— Work to complete —
Skip every picture and copy only the lines from the one containing "Image resolution: width=719" to the final line of the records below.

Dataset records
-*-*-
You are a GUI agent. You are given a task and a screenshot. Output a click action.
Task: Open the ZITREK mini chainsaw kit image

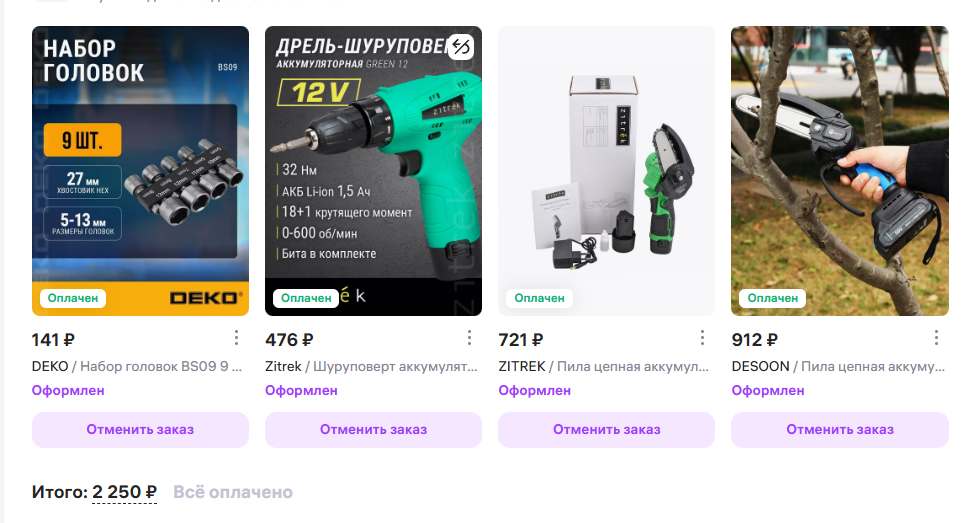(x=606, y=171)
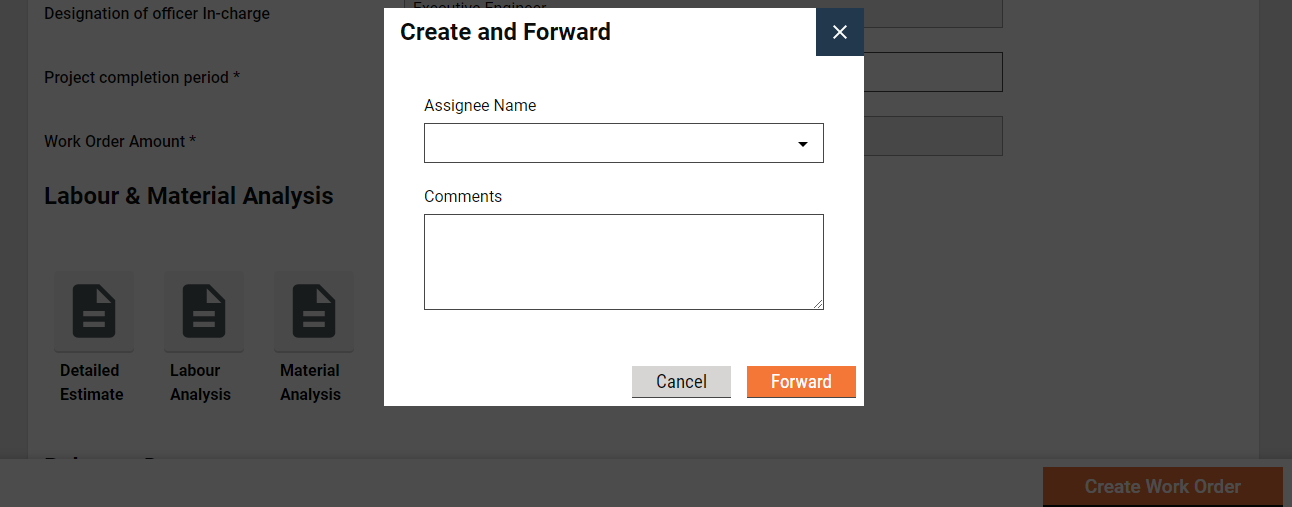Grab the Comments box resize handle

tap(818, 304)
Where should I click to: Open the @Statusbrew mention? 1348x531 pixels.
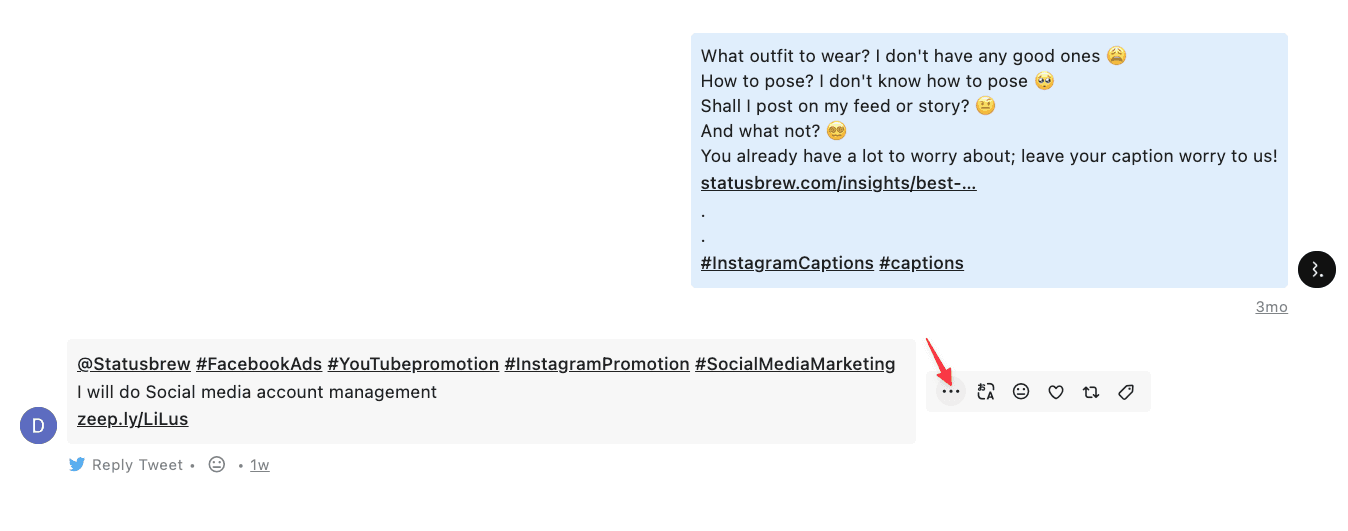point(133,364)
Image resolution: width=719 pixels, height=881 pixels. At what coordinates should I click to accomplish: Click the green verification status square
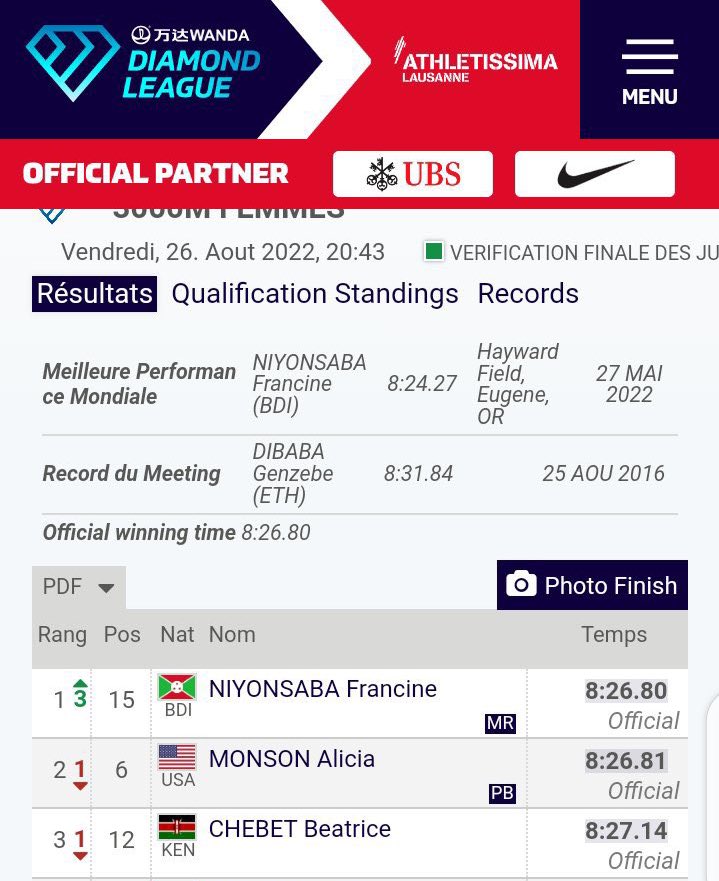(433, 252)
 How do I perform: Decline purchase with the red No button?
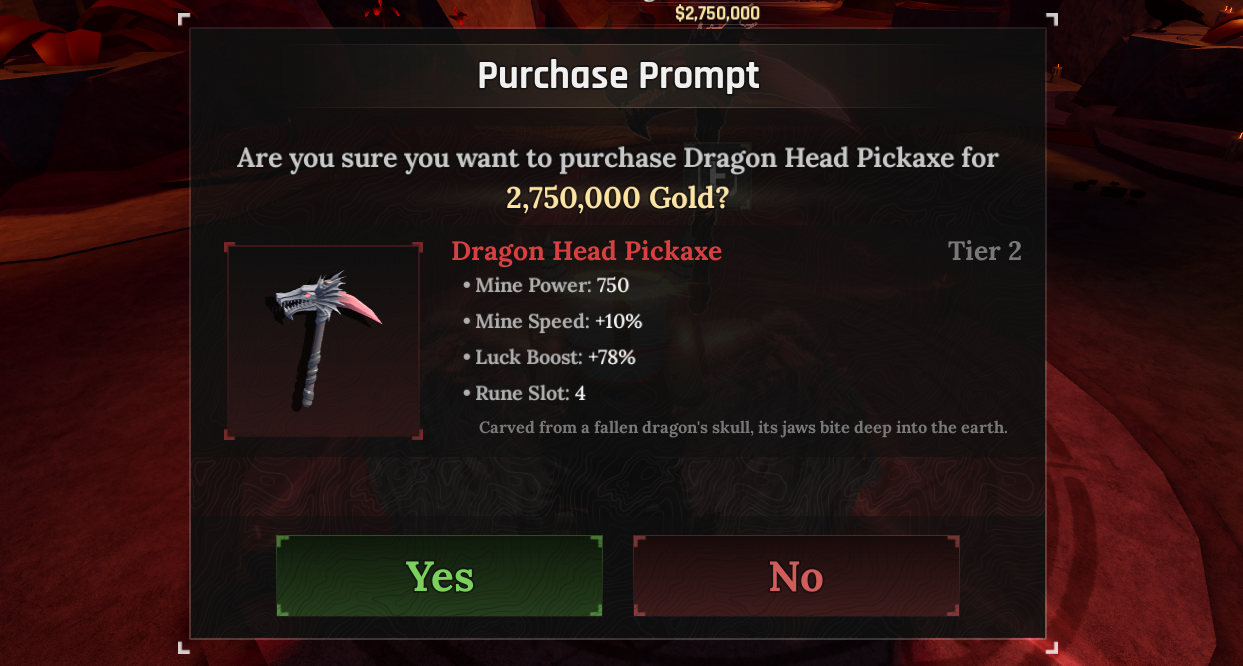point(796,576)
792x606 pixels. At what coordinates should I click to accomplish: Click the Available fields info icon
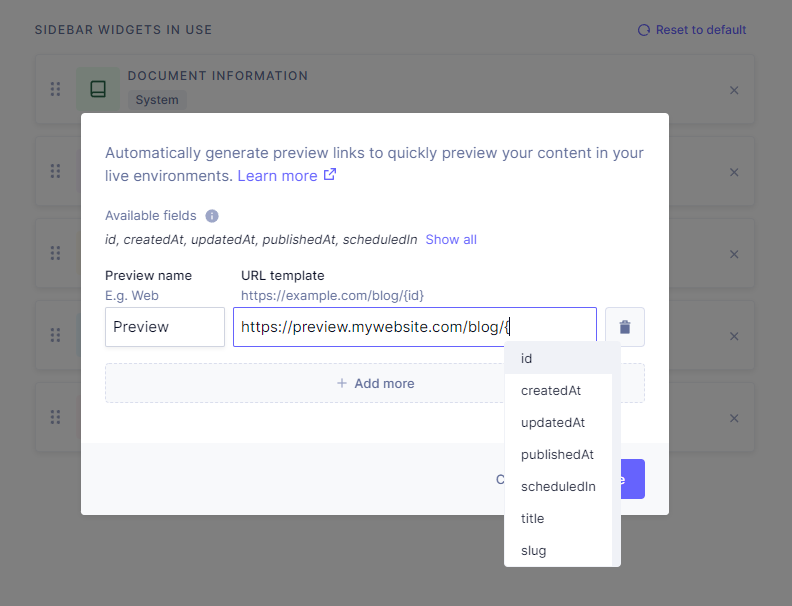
-*-*-
— Exercise response —
Image resolution: width=719 pixels, height=881 pixels. At what coordinates should I click to accomplish: Click the green verification status square
(433, 252)
 How do I perform: Decline purchase with the red No button?
point(796,576)
792x606 pixels. At what coordinates should I click to accomplish: Click the Available fields info icon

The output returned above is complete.